Circuit Court of Appeals, Second Circuit
Mar 7, 1932
56 F.2d 601 (2d Cir. 1932)

Summary

holding that selling agent for an undisclosed principal could sue in his own name

Summary of this case from RWP Consolidated, L.P. v. Salvatore

Opinion

No. 288.

March 7, 1932.

Appeal from the District Court of the United States for the District of Connecticut.

In the matter of Welcome P. Dunlap, bankrupt. From an order directing George J. Grady, trustee in bankruptcy, to deliver two lunch cars, held under lease, to Everett R. Cooper, the trustee appeals.

Affirmed.

Joseph Weiner, of New Haven, Conn., for appellant.

Stephen F. Dunn, of New Haven, Conn., for appellee.

Before L. HAND, SWAN, and AUGUSTUS N. HAND, Circuit Judges.

▸ DATA LISTING:
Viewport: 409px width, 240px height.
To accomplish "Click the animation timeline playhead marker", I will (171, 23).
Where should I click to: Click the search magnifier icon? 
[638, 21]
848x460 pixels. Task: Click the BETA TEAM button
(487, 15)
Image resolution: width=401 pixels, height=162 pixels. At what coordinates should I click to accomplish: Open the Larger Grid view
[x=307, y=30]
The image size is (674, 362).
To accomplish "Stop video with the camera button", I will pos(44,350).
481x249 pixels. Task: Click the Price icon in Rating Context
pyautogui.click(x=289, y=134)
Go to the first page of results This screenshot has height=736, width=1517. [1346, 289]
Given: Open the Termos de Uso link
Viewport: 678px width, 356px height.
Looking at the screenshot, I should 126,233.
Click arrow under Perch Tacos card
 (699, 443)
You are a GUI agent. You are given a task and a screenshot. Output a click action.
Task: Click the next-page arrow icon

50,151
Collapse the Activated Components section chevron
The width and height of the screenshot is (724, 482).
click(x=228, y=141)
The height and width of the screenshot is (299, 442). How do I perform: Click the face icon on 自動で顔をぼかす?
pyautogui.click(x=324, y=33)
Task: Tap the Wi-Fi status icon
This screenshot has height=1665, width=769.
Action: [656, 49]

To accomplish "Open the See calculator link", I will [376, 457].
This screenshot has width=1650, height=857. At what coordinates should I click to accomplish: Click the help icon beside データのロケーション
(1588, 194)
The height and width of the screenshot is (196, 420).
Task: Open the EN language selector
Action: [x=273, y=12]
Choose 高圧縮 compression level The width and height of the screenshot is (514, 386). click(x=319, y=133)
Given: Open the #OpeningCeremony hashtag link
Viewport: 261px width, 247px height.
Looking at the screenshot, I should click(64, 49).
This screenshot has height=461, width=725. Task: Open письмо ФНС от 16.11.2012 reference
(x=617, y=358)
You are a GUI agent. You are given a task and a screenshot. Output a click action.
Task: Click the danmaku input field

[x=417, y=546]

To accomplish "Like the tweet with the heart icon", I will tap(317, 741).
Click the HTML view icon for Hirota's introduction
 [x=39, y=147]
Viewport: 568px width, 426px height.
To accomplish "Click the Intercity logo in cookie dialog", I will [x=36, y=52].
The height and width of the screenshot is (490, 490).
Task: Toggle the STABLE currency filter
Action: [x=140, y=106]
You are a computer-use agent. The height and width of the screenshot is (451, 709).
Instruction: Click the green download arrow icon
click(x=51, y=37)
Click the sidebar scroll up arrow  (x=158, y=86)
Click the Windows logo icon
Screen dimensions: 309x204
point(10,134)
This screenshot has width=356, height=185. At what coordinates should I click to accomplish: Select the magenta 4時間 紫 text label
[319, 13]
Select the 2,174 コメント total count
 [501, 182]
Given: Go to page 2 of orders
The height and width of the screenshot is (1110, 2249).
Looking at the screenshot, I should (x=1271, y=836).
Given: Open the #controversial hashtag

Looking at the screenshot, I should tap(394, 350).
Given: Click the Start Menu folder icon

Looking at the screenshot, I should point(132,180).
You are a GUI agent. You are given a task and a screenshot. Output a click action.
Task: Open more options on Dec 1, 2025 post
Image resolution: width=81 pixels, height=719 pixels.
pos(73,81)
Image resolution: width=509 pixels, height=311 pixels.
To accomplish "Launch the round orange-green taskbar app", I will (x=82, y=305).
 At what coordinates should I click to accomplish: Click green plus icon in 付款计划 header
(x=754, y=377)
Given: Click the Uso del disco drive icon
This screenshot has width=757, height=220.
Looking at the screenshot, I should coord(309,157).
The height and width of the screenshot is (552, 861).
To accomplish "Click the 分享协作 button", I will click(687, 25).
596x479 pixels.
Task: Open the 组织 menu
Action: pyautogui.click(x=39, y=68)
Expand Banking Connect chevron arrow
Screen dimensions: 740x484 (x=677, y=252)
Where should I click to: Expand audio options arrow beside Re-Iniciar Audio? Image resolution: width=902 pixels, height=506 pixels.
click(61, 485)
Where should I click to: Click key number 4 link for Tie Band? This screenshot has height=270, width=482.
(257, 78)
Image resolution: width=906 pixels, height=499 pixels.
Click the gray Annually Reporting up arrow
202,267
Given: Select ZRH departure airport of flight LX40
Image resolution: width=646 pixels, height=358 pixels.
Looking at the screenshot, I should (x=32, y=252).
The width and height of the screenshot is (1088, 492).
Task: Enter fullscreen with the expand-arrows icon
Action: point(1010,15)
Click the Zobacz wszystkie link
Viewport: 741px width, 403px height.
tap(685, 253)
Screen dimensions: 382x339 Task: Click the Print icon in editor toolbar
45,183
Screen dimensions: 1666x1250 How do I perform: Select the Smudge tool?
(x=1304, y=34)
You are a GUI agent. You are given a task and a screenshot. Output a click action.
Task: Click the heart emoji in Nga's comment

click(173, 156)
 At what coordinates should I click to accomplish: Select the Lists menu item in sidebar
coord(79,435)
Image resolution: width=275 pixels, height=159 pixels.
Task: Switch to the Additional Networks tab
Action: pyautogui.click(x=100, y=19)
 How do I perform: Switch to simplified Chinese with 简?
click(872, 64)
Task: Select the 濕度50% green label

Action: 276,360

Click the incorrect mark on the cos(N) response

▸ EXERCISE SET:
**a)** Reproduce everything in the court excerpt from "holding that selling" down to "March 7, 1932.".
**b)** Which circuit judges does the court excerpt list as sitting on the appeal?

▸ ANSWERS FOR THE EXERCISE:
**a)**
holding that selling agent for an undisclosed principal could sue in his own name

Summary of this case from RWP Consolidated, L.P. v. Salvatore

Opinion

No. 288.

March 7, 1932.

**b)** L. Hand, Swan, and Augustus N. Hand.